Sii uomo di Dio!

Percorri l’uomo e troverai Dio.
Agostino d’Ippona

In quel tempo, i Giudei portarono di nuovo delle pietre per lapidarlo. Gesù rispose loro: «Vi ho fatto vedere molte opere buone da parte del Padre mio; per quale di esse mi volete lapidare?».

Gli risposero i Giudei: «Non ti lapidiamo per un’opera buona, ma per la bestemmia e perché tu, che sei uomo, ti fai Dio».

Rispose loro Gesù: «Non è forse scritto nella vostra Legge: Io ho detto: voi siete dèi? Ora, se essa ha chiamato dèi coloro ai quali fu rivolta la parola di Dio (e la Scrittura non può essere annullata), a colui che il Padre ha consacrato e mandato nel mondo, voi dite: Tu bestemmi, perché ho detto: Sono Figlio di Dio? Se non compio le opere del Padre mio, non credetemi; ma se le compio, anche se non volete credere a me, credete almeno alle opere, perché sappiate e conosciate che il Padre è in me e io nel Padre».

Cercavano allora di prenderlo di nuovo, ma egli sfuggì dalle loro mani.
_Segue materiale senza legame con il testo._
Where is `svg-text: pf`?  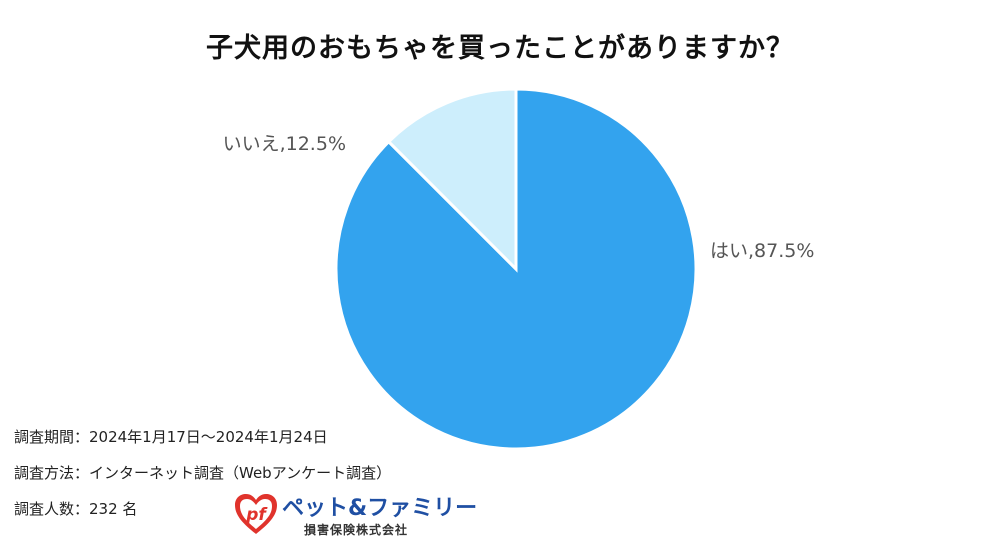 svg-text: pf is located at coordinates (256, 515).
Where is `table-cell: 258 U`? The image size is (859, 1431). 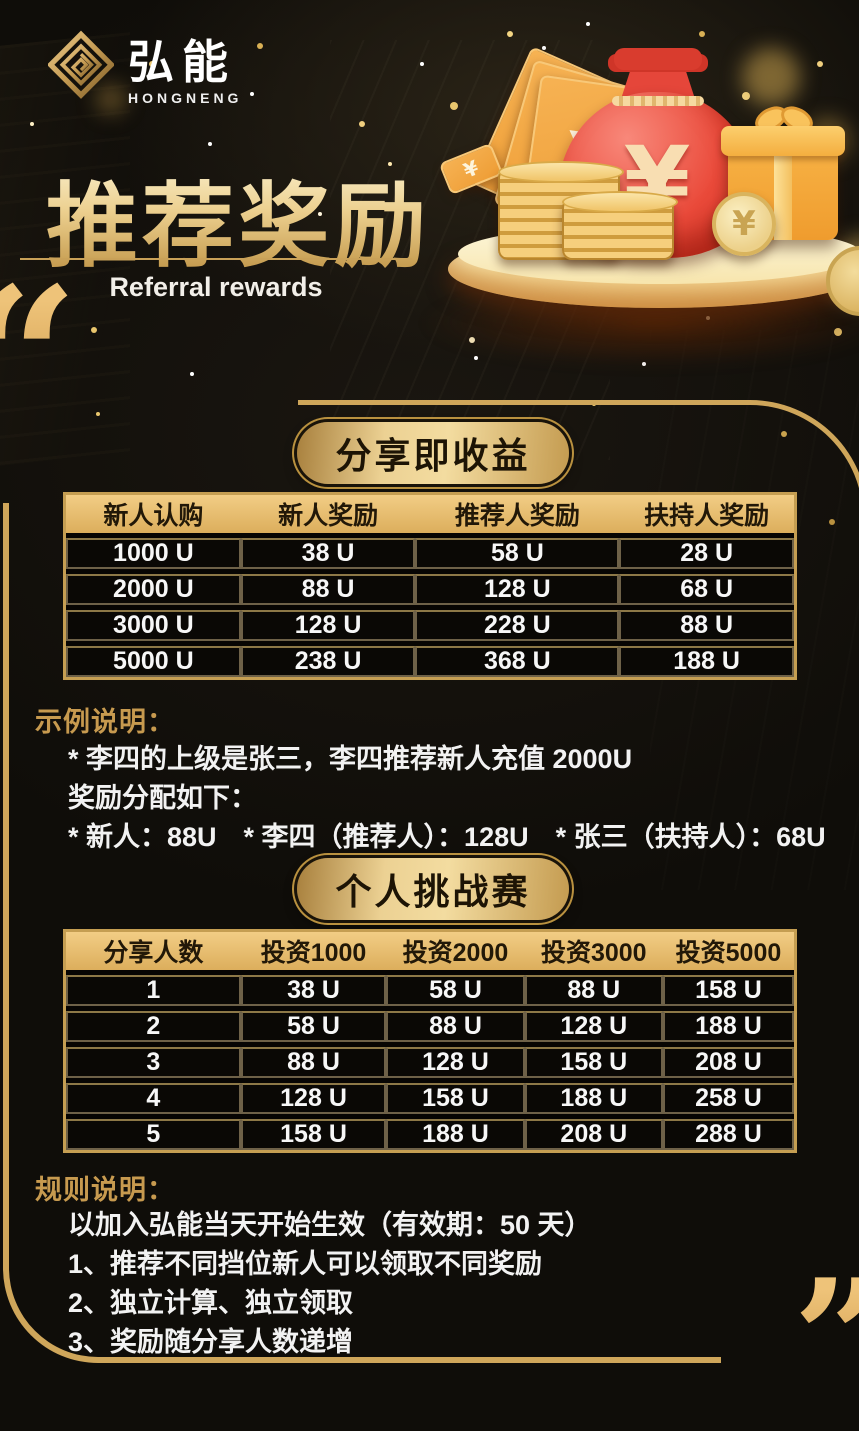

Ritornò quindi al di là del Giordano, nel luogo dove prima Giovanni battezzava, e qui si fermò.

Molti andarono da lui e dicevano: «Giovanni non ha fatto nessun segno, ma tutto quello che Giovanni ha detto di costui era vero». E in quel luogo molti credettero in lui.[Gv 10,31-42]
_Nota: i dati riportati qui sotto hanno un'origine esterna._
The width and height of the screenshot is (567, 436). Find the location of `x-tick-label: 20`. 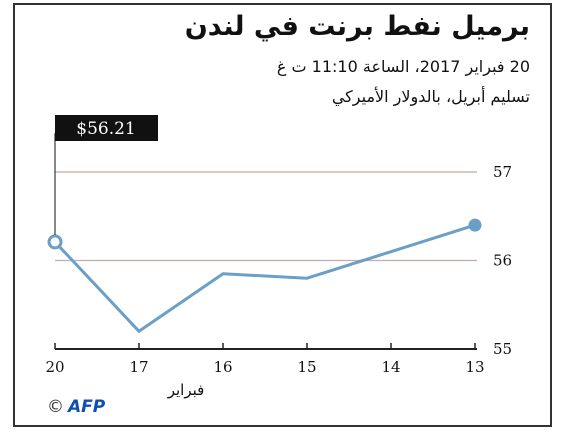

x-tick-label: 20 is located at coordinates (54, 367).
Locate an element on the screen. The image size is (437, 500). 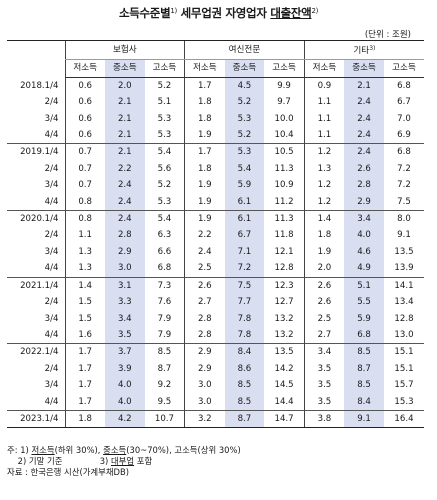
value-cell-other-low: 2.5 is located at coordinates (324, 318).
Spesso corriamo il rischio di strumentalizzare Dio cercando di piegarlo alla nostra volontà o di fargli benedire le nostre scelte. In questi ultimi giorni di Quaresima possiamo chiederci: qual è l’immagine di Dio che abita dentro di me? I giudei, ad esempio, vogliono uccidere Gesù perché bestemmia, perché Gesù non corrisponde all’immagine che loro hanno di Dio.

Gesù cerca di risvegliare in noi la nostalgia di ciò che abbiamo smarrito: la divinità. Ebbene sì, siamo divini, portiamo in noi il germe della divinità e le nostre opere diranno quanto abbiamo contattato questo potenziale dentro di noi e quanto, invece, lo abbiamo tenuto sopito e nascosto. La strada maestra che ci permette di far emergere il nostro essere divini è realizzare sempre di più la nostra umanità.
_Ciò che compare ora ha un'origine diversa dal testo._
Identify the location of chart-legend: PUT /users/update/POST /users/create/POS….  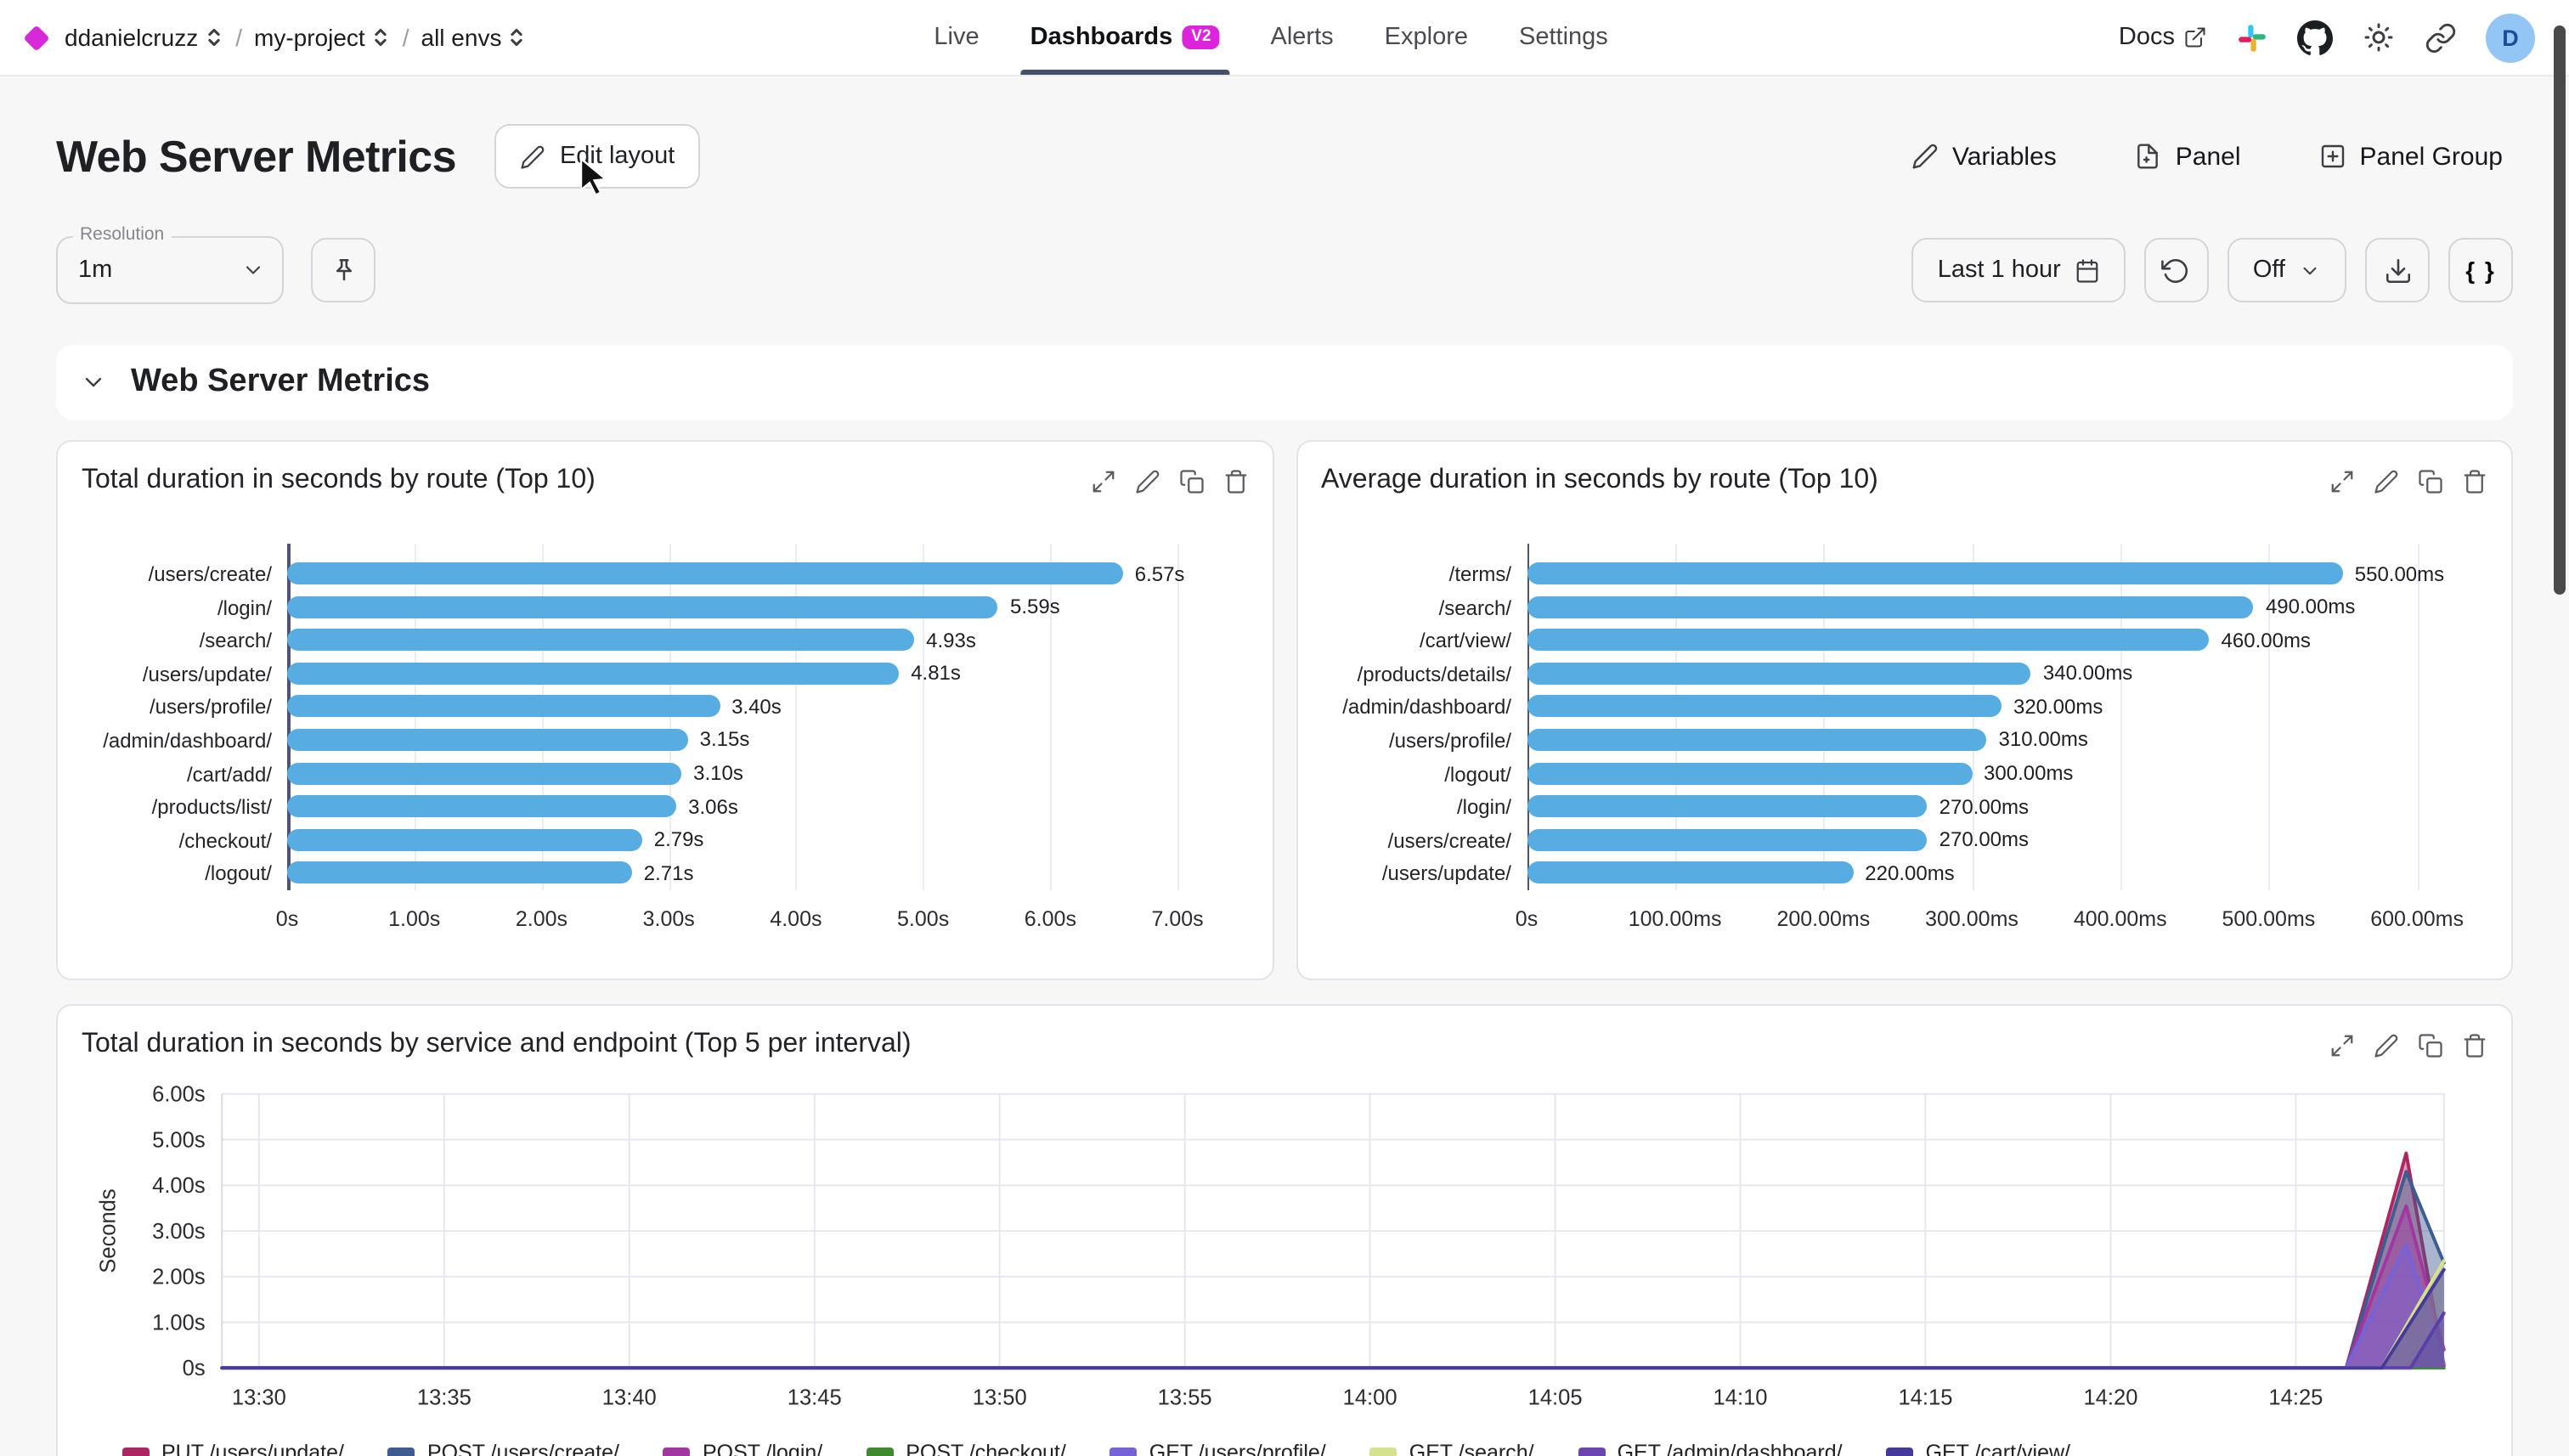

Compiere dei gesti semplici di umanità, gesti dell’uomo che trascende se stesso verso l’altro e verso l’Altro: un sorriso, un abbraccio, una stretta di mano. Per andare verso l’altro bisogna uscire da sé, così come per andare verso Gesù bisogna uscire dal Tempio, bisogna uscire dalla città e recarsi in quel luogo dove possiamo sentire il profumo umano di quanti accorrono da Gesù. Proprio questa è la strada che ci permette di giungere alla nostra destinazione: la divinità.

  • Quale immagine di Dio mi abita?
  • Quali gesti di umanità posso compiere oggi?
  • Quando ho riconosciuto in me il germe della divinità?